Doty doesn’t want Searyl to have an experience like they had.
"When I was born, doctors looked at my genitals and made assumptions about who I would be, and those assignments followed me and followed my identification throughout my life," Doty said. "Those assumptions were incorrect, and I ended up having to do a lot of adjustments since then."
According to their website, Doty is a community educator and refers to themself as genderqueer.
Doty is party to a complaint against Canadian Vital Health Services in the British Columbia Human Rights Tribunal alleging that assigning a child male or female on a birth certificate violates their (the child’s? Or Doty’s?) human rights. In association with the Trans Alliance Society, the eight parties to the case want gender to be removed from Canadian birth certificates.
So far, British Columbia has refused to issue such a document for Searyl. Doty wants to change their own birth certificate (Kori Doty’s?) to remove their gender designation.
Is the baby's name pronounced more like Cyril, or Cheryl? I guess that makes it perfect for nonbinary interpretation.
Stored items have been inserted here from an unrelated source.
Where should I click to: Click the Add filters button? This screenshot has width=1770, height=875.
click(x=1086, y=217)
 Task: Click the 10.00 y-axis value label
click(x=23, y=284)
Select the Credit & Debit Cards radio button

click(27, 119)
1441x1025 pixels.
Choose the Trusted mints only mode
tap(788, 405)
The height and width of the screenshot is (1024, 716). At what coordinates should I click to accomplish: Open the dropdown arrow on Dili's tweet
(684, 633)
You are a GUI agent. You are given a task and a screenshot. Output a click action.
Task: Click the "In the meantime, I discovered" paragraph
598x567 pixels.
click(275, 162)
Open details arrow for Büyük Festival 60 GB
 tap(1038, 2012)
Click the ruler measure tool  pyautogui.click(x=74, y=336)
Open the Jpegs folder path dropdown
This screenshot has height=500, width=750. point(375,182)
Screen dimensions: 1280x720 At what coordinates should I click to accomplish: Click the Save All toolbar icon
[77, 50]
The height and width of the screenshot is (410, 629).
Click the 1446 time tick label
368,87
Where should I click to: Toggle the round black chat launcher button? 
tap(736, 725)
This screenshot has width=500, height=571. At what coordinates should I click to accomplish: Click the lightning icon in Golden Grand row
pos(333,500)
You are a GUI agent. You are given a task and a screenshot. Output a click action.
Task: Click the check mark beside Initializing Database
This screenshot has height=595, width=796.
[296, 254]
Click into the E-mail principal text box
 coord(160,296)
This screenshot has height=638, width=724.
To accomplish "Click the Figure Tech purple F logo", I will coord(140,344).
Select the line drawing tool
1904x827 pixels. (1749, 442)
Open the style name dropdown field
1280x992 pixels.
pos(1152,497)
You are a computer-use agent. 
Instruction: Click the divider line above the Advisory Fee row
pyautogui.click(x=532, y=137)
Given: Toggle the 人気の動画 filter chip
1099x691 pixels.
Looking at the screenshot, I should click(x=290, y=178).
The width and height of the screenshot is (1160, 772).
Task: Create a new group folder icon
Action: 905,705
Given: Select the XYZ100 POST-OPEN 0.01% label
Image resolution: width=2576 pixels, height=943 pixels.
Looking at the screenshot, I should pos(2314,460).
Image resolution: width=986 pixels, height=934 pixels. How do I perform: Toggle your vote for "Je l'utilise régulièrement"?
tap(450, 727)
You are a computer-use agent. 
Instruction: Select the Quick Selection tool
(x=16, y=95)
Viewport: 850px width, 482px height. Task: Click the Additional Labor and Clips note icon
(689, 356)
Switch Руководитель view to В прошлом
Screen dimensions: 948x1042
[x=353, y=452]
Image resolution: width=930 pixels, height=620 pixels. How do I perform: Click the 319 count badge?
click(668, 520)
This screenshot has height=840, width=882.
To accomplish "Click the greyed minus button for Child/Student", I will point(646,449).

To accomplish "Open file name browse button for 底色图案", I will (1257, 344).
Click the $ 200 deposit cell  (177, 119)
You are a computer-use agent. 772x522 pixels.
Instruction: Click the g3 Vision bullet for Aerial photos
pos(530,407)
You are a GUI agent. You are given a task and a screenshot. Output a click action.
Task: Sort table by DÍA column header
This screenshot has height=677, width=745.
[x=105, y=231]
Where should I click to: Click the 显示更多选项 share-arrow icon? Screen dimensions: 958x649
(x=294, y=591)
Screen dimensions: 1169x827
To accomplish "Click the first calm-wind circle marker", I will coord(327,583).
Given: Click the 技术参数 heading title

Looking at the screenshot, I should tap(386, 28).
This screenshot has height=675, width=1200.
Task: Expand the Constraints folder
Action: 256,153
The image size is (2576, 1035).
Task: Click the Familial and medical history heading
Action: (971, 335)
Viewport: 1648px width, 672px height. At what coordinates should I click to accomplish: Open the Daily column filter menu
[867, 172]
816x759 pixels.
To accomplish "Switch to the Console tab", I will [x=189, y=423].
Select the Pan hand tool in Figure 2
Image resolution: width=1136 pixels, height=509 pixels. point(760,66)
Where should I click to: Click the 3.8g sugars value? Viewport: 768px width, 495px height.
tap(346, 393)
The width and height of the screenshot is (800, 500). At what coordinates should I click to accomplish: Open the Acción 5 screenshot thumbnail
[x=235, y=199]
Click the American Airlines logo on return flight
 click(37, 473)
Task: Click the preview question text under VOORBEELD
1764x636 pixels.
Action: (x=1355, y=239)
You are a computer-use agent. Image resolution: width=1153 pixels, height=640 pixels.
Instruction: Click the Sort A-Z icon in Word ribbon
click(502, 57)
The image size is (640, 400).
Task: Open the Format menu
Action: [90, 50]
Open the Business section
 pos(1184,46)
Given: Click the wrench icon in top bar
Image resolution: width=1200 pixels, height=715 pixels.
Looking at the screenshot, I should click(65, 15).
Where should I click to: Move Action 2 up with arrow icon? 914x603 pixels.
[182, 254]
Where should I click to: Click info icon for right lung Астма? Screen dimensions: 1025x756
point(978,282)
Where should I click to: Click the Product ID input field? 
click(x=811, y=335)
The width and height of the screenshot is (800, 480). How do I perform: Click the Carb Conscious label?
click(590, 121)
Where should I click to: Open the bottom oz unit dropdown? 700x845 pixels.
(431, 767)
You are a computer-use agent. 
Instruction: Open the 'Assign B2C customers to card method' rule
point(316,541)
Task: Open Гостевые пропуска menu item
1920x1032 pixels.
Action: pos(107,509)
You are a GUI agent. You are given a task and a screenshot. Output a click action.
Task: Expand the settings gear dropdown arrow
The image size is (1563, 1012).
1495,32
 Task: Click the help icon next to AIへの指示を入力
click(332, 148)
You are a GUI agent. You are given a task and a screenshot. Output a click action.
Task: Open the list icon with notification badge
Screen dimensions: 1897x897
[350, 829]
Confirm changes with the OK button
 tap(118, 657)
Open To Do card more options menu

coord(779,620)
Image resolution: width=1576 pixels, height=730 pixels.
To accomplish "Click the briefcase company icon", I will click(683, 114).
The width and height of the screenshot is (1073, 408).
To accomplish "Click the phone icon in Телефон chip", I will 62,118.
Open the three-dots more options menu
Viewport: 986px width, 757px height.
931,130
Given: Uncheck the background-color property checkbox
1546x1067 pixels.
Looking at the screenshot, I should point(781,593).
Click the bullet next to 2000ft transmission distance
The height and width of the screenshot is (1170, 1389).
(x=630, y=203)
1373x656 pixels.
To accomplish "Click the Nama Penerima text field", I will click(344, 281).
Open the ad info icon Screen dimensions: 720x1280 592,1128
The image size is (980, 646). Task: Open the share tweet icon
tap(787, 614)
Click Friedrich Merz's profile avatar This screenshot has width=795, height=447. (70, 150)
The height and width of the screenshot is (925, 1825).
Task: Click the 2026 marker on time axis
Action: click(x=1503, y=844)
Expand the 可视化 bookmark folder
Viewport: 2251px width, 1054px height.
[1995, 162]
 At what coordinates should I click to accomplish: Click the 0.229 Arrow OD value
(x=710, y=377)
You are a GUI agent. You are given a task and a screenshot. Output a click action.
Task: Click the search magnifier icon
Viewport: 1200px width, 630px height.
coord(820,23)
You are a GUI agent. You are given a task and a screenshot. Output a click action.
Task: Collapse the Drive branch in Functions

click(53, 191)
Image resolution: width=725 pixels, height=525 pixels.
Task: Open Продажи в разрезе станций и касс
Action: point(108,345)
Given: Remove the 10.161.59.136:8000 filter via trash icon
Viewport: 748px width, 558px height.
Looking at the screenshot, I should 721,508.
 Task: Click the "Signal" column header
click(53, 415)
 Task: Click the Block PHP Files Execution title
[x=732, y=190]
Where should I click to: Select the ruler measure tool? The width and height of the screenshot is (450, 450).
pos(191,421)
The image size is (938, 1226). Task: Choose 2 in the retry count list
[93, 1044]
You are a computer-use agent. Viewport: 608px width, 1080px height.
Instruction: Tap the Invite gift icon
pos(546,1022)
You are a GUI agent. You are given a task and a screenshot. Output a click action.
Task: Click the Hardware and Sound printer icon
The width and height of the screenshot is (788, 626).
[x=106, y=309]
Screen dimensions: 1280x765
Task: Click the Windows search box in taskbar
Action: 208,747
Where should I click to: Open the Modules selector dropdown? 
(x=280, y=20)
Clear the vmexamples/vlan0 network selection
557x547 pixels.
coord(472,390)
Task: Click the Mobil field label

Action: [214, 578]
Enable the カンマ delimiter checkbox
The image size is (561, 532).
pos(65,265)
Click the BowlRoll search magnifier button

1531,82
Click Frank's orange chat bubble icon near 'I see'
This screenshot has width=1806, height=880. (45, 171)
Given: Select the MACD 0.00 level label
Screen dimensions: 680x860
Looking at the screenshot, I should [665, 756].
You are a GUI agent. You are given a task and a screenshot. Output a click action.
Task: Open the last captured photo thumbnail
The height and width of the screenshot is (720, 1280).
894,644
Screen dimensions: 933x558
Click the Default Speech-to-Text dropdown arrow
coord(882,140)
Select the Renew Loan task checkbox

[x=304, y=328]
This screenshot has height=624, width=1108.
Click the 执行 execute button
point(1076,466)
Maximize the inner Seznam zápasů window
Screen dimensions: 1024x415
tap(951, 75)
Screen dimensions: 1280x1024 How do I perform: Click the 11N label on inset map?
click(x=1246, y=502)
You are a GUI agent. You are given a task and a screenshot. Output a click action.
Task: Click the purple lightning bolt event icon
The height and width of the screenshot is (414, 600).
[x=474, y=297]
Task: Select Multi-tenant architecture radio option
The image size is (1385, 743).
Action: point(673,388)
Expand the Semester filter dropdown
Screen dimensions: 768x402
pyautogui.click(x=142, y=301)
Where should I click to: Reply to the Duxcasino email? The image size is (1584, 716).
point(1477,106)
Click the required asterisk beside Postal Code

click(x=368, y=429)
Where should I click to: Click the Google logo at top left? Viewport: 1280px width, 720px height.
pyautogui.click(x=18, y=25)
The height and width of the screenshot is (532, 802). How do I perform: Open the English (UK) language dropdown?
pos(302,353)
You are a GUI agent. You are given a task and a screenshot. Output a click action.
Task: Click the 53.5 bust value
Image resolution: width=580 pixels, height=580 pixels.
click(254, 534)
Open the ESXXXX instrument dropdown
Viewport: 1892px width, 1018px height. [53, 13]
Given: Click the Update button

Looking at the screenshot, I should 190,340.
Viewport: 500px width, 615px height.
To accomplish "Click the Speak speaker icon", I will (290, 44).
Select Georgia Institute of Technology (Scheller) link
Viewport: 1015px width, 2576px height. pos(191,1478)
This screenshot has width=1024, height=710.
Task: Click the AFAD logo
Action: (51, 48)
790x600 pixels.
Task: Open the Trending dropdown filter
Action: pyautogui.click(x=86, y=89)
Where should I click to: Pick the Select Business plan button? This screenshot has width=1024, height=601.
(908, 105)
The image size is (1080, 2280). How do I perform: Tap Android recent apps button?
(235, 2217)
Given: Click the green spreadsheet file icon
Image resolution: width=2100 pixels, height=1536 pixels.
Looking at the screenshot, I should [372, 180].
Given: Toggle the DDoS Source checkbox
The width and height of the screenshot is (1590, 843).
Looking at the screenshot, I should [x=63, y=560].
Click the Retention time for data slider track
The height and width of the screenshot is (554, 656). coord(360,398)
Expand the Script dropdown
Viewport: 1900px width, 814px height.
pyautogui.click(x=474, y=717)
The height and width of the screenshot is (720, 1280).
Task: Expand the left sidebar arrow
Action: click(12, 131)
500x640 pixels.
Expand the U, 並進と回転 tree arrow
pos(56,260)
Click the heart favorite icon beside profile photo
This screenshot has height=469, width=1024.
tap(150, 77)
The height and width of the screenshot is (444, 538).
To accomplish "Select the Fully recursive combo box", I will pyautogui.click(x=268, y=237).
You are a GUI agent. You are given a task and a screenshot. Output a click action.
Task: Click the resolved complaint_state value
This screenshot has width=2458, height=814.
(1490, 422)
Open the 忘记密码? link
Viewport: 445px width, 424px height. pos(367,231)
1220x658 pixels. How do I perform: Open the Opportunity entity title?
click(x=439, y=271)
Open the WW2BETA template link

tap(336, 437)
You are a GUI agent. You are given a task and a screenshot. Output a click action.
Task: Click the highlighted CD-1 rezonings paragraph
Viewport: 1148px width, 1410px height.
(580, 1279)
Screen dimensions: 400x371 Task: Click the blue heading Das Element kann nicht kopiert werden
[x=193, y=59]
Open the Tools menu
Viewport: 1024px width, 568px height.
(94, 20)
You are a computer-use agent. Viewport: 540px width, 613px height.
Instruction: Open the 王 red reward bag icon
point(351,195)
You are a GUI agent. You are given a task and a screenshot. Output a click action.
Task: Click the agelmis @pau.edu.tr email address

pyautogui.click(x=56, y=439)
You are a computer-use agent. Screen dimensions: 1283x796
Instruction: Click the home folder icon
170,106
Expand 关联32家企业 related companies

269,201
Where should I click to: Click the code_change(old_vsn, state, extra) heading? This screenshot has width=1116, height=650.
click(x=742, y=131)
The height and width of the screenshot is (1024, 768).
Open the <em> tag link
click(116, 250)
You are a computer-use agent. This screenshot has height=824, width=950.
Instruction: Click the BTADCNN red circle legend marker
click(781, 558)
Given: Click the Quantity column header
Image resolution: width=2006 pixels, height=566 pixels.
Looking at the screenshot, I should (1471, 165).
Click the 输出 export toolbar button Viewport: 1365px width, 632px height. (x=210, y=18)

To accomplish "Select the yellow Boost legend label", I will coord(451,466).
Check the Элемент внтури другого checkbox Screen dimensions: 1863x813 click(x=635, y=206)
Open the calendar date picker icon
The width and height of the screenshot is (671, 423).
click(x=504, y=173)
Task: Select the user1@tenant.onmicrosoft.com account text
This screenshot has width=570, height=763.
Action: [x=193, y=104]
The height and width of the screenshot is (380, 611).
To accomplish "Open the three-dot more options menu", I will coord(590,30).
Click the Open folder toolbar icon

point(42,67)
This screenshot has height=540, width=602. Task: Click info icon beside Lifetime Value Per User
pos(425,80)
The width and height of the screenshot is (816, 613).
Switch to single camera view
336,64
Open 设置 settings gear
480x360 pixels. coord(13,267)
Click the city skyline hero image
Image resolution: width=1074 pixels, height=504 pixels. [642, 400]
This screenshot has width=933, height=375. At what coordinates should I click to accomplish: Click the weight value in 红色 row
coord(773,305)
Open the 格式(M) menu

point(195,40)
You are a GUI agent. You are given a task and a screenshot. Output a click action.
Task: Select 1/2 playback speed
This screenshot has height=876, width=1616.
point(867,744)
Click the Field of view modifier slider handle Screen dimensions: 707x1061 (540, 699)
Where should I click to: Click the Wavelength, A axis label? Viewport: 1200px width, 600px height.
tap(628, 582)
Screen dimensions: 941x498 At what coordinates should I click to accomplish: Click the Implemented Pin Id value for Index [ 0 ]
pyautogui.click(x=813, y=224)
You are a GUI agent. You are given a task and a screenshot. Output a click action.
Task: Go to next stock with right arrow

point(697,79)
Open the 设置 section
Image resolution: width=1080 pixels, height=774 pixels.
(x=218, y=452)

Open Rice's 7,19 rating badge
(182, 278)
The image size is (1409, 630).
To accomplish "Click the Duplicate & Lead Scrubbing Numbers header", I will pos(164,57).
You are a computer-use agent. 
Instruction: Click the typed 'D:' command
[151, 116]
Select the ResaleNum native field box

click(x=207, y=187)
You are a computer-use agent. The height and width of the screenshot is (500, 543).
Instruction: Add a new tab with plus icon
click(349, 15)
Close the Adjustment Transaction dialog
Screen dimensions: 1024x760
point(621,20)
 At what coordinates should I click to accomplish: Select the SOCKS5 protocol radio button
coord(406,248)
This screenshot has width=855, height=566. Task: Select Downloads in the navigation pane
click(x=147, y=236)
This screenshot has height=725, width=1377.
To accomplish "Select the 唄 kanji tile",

Liberal journalists who insist the news is being dismantled by activists who ruin the news with fakery don't seem to mean this trend. On the contrary -- liberal journalists are the ones who cater to these wishes, and insist that "pronoun bigotry" be driven from journalism. What is left is a highly arbitrary and mightily confusing political correctness.
Believe it or not, liberal columnist Leonard Pitts called out the Doty crusade as "silly." He announced his support for the LGBTQ agenda, but drew a line here: Fight the sociology — not the biology. I tend to think Searyl would thank us for that. The English language would, too."